--- Exercise goal ---
Every line in the listing below from the one with "You are a computer-use agent. Screen" through the one with "Task: Click the $ 0.1500 token price" is to be reproduced exactly, both ends included; leave out the rest.

--- Data for analysis ---
******

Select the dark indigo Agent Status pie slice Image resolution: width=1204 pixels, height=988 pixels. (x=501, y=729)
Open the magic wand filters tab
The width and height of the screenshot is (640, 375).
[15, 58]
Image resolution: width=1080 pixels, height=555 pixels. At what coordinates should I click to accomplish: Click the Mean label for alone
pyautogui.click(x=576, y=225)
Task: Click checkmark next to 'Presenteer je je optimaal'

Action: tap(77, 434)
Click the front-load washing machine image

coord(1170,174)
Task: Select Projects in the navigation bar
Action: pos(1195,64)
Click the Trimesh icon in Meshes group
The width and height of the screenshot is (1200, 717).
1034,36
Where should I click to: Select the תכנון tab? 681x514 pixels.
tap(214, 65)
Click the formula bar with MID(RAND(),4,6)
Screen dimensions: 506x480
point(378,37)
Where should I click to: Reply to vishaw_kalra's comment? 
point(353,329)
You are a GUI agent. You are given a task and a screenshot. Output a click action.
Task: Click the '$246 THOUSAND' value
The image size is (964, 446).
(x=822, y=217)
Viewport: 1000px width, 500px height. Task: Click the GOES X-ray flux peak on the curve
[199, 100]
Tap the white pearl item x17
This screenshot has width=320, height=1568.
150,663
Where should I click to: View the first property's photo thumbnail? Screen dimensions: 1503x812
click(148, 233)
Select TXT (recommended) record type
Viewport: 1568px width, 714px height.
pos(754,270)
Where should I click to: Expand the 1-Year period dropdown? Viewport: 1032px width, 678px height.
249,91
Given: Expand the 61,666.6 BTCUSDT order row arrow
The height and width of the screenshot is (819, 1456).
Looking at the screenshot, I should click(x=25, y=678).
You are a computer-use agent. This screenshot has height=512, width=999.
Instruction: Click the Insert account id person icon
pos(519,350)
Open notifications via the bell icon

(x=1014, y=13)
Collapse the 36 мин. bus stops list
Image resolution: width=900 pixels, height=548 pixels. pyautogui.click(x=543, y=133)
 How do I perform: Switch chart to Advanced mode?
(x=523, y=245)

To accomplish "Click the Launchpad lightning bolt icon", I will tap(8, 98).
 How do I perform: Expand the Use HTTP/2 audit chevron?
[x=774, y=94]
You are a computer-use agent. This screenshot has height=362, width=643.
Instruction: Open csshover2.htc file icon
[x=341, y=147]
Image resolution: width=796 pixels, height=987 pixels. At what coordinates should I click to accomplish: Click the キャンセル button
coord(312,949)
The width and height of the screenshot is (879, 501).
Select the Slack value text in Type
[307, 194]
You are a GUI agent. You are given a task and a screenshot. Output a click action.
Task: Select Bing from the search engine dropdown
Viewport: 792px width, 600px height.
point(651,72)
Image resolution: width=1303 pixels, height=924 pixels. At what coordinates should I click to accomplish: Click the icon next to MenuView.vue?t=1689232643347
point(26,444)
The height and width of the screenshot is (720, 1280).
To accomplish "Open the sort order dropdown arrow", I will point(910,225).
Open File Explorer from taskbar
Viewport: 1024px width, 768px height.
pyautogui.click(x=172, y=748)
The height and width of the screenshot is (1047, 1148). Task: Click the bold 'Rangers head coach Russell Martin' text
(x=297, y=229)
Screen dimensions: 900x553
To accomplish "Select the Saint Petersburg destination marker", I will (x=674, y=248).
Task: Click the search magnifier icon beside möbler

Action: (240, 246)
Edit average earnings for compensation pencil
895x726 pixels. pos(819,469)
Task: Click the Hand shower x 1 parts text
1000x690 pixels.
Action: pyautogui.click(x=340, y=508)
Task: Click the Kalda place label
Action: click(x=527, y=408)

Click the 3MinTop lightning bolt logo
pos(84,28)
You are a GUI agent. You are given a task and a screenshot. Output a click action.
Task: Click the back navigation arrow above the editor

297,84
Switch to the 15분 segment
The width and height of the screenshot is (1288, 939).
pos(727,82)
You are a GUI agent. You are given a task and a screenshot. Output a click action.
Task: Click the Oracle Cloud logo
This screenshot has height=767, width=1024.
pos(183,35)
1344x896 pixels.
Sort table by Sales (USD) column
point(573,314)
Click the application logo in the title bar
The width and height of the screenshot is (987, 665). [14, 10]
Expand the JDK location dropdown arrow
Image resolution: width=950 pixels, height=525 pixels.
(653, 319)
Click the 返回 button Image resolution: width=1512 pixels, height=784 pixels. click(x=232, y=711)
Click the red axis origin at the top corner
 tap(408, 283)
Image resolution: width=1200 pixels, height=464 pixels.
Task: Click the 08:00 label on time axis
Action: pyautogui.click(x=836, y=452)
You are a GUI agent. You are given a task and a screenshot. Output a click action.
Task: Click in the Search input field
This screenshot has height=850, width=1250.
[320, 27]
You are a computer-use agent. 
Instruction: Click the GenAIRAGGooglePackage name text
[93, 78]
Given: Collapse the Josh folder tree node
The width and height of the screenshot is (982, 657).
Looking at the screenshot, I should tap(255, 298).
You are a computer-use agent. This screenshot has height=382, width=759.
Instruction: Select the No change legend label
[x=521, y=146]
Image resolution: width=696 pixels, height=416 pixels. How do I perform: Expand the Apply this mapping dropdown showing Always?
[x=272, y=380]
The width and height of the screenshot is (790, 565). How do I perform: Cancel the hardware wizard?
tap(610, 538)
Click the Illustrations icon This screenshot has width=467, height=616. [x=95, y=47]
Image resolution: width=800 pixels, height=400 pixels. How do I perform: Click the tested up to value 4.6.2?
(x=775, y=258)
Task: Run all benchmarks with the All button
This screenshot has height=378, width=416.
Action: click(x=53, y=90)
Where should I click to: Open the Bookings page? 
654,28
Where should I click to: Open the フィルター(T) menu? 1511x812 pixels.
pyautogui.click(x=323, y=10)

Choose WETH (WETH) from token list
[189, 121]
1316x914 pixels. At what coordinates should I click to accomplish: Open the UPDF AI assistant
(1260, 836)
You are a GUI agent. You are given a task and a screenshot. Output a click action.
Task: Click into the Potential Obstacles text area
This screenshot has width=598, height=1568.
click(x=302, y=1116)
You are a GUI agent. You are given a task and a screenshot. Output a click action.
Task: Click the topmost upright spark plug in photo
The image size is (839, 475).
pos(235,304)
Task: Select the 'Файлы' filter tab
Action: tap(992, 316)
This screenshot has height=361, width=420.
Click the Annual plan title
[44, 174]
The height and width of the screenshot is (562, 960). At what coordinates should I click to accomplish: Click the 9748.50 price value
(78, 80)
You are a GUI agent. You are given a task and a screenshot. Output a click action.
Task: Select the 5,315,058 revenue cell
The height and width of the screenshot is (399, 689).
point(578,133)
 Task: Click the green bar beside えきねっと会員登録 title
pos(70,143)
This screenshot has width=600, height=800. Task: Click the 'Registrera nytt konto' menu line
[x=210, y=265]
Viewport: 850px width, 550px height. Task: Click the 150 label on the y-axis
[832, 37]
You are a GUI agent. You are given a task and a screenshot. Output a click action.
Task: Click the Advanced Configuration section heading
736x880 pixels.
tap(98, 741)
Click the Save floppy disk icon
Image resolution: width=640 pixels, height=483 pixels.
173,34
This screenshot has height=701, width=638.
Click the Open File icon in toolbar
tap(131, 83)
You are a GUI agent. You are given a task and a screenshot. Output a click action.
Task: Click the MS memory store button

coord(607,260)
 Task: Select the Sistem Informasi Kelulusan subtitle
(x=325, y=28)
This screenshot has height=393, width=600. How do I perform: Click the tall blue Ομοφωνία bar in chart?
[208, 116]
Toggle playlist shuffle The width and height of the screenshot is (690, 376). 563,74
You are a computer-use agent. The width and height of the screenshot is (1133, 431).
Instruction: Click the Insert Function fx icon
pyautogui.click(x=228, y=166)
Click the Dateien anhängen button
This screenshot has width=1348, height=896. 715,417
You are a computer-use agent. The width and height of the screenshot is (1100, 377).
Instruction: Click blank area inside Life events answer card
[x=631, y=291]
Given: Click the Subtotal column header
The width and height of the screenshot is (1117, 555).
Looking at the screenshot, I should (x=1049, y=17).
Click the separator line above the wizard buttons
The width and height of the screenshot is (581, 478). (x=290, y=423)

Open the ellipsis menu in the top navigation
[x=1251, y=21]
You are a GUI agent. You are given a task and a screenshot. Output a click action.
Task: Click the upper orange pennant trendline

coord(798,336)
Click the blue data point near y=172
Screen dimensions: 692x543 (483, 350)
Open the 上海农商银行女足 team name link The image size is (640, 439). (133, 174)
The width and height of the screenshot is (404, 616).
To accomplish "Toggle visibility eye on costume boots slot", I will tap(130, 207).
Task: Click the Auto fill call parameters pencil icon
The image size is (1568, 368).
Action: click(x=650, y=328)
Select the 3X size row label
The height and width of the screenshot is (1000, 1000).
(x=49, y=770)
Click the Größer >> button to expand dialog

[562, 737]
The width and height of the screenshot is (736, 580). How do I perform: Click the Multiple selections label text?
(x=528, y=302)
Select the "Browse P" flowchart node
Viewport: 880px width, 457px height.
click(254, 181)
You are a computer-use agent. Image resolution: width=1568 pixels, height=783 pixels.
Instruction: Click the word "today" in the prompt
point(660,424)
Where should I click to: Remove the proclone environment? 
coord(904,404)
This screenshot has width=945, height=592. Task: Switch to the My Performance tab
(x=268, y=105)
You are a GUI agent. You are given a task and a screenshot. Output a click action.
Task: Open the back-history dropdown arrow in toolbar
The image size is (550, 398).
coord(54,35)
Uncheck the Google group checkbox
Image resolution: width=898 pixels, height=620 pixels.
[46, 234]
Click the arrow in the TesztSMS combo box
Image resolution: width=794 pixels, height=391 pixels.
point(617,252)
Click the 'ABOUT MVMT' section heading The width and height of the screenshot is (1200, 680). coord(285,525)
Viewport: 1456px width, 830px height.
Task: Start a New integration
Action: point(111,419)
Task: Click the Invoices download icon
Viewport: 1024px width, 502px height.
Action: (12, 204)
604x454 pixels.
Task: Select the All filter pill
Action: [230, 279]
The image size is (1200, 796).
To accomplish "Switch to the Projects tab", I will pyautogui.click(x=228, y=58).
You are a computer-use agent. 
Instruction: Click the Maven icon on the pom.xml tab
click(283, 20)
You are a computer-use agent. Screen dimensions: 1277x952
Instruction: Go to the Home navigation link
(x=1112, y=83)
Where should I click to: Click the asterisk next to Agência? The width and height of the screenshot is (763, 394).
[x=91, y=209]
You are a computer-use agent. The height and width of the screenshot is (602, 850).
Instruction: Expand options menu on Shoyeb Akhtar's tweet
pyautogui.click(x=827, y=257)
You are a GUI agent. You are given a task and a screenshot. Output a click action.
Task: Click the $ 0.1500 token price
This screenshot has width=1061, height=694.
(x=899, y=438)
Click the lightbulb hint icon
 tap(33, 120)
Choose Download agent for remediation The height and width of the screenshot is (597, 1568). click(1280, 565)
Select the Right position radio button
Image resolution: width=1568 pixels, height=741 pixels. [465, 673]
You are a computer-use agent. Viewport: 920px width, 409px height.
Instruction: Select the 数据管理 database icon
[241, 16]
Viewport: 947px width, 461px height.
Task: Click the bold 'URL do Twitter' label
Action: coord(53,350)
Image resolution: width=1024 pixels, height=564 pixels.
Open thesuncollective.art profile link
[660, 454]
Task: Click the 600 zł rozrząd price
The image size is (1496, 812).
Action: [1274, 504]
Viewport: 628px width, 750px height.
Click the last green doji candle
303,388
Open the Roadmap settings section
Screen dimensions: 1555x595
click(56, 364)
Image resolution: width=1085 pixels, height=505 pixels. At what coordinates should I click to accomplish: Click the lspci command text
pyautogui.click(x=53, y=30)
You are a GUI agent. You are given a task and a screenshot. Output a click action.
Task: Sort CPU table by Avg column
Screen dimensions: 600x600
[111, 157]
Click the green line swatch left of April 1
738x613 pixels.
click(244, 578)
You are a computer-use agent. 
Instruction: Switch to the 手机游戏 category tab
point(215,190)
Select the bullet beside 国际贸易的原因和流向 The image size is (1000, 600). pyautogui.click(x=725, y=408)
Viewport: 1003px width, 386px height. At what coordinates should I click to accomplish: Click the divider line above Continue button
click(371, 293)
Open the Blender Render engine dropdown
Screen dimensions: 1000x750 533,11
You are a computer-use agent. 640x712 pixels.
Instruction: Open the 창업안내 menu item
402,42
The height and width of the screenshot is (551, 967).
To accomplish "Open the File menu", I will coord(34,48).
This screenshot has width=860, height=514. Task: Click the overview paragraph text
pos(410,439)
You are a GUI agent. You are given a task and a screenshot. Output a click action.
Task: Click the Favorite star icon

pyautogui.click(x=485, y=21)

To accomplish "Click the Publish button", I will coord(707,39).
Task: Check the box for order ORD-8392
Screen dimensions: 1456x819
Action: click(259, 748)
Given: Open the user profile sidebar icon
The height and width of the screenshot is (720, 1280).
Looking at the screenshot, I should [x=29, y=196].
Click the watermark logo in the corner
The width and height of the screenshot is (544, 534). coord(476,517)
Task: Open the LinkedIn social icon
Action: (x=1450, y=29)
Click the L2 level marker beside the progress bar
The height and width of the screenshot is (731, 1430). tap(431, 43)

******

--- Written answer ---
You are a computer-use agent. Screen dimensions: 1277x952
Instruction: Go to the Home navigation link
(x=1112, y=83)
Where should I click to: Click the asterisk next to Agência? The width and height of the screenshot is (763, 394).
[x=91, y=209]
You are a computer-use agent. The height and width of the screenshot is (602, 850).
Instruction: Expand options menu on Shoyeb Akhtar's tweet
pyautogui.click(x=827, y=257)
You are a GUI agent. You are given a task and a screenshot. Output a click action.
Task: Click the $ 0.1500 token price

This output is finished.